#### [Text passage]
Author Interview: Brandy Colbert + ARC giveaway
If you haven’t read Brandy Colbert’s Pointe and you’re a contemporary YA fan, the only excuse you have is that it’s not due out for another month. (April 10th, mark your calendars!)
I am a fussy bastard about books, I’ll admit. I’m a lazy reader, too. So when I like a book? When I can take it down, start to finish, in a couple of days? When I’m lost in the story and don’t notice anything writerly or analyze anything because I’m just following the characters through their lives? I am happy, yall. MORE THAN HAPPY.
And that is what exactly happened to me reading Pointe. Which is I why I urge you to preorder, request from your library or get your ass to the bookstore on April 10th to buy your own copy, the latter of which I will be doing, as I read this in an ARC that I had to send to the next greedy reader.
Anyway, I’m pleased to know Brandy from Twitter and pleased that she wrote such an excellent, beautiful book and pleased that she took the time to answer some of my nosy questions. Brandy, I hope we can meet in real life. Soon.
To enter a giveaway for an ARC of Pointe, go here! (giveaway closed)
Here is what we talked about…
So. What was your daily life like before you started writing Pointe?
I was living in Chicago, working a pretty demanding job as a business writer/editor at an investment banking firm and wondering why I ever left the gorgeous weather of Los Angeles. I’d written two novels at that point; the first got me an agent who didn’t end up being a good fit, and the second manuscript didn’t go anywhere, though it was the book that made me realize I liked writing about darker themes. The business writing job was frustrating at the time—and not only because the early hours were a killer for me. I have a background in journalism, but it felt a bit like I was wasting time writing for someone else instead of focusing on my own work. Actually, that job turned out to greatly improve my craft. The business reports were very formal (no contractions, people mentioned in the reports were referred to as Mr./Mrs./Ms.), but I have no doubt that writing two to three reports each week that were anywhere from 800–1200 words made me a well-rounded and much better writer. I worked on my own writing after work on weeknights, or squeezed it into weekends when I wasn’t with friends.

#### [Task description]
In the Brandy Colbert interview, what job did she hold in Chicago before she started writing Pointe? The lines are separate material, unrelated to the Brandy Colbert interview.

#### [Recorded information]
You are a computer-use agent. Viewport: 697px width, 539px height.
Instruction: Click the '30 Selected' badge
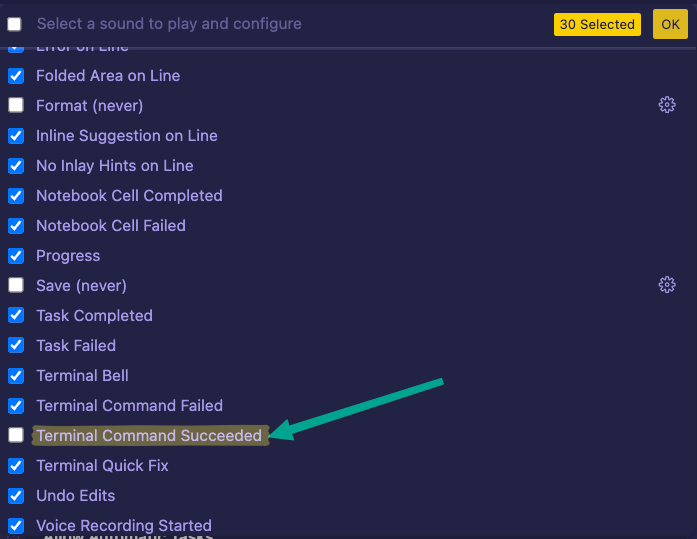597,24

#### [Solved exercise]
She was a business writer/editor at an investment banking firm.